Domingo de primavera

É domingo de primavera. Vinte e uma horas e dezessete minutos. Ainda se escuta as pessoas acordadas, sentadas na praça. Osvaldo se sente orgulhoso porque Eliza, sua filha, brinca sozinha pela primeira vez no balanço. Estavam todos felizes com o clima agradável, ao cheiro doce exalante das flores do jardim.

Perto dali, Gustavo, já sem força e deitado na cama de seu quarto do novo apartamento, respira os últimos ares de sua vida. Aos poucos, vai morrendo. No escuro, sem cheiro algum, pensa que poderia ter escrito algo para algumas pessoas, antes de partir.

Pensa no pai e que agradeceria por tudo que fez. Apesar dos atritos, fora tudo para deixá-lo um homem melhor. Pensa na sua mãe. A querida mãe. A pessoa que lhe deu a vida. Sempre o apoiou nas suas decisões, que sempre esteve ali, ao lado dele, nas conquistas e nas derrotas, confortando-o com palavras que enchiam de motivação.

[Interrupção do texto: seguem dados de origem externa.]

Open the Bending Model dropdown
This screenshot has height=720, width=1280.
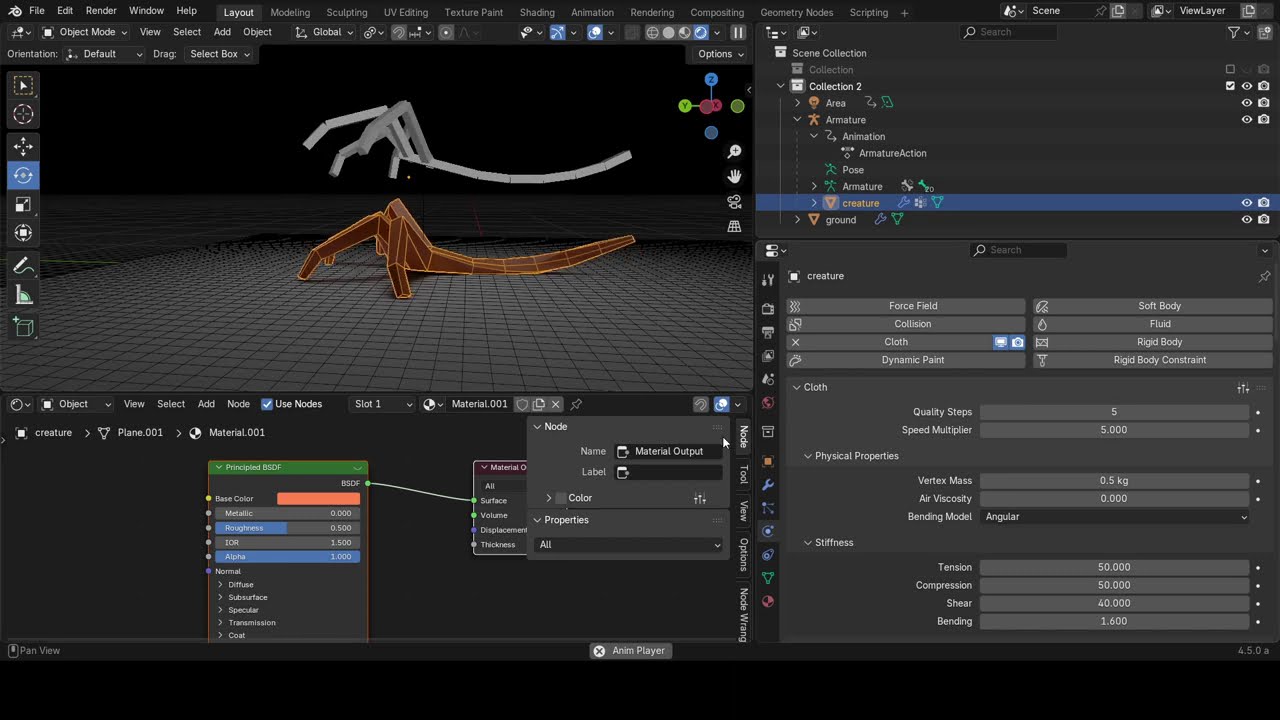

Pensa no seu irmão mais velho e que, mesmo distante, sabia que se amavam e que um podia contar com o outro. Sempre dispostos em ajudar o que for, onde for, para o que for. Pensa na sua cunhada que lhe ajudou quando precisou e que se pudesse, falaria para continuar cuidando de sua linda família.

Pensa na sobrinha amada. O amor de sua vida. Que lhe encheu de orgulho e alegria. Gustavo chora por não ver o futuro brilhante que ela terá. Pela bondade, sabedoria que ela possui. Assim como se lembra de seu sobrinho de três anos, que provavelmente não o lembrará. Gustavo iria lhe dizer para que cuidasse de seus pais, de seus avôs, e que continuasse a ser um menino brincalhão, como fora, independente se o dia está bonito ou nublado. Mas principalmente nos dias nublados. Que nunca perca o sorriso no rosto nesses dias.

Nesse momento, o coração de Gustavo está entre uma batida mais lenta que outra e, novamente, com lágrimas no rosto, caindo sobre o travesseiro. Seu coração aperta.

Pensa nos amigos que sempre estiveram juntos nos bons e maus momentos. Que o aconselharam tantas vezes. Que o ajudaram a ter uma vida mais leve com encontros, comemorações e conversas filosóficas para compreender esse mundo solitário, caótico, complexo, triste.

Lembra-se da pessoa que fora sua amiga e queria muito lhe dizer que, mesmo afastado, desejaria o seu melhor e que encontrasse a felicidade. Pensa no seu melhor amigo. Se estivesse ali, vendo-o na cama, teria o acudido e lhe dado uns tapas para reagir. Mas não. O amigo não faria isso. Seu amigo entenderia a sua escolha. Estaria presente, se pudesse, ali do lado, até o fim.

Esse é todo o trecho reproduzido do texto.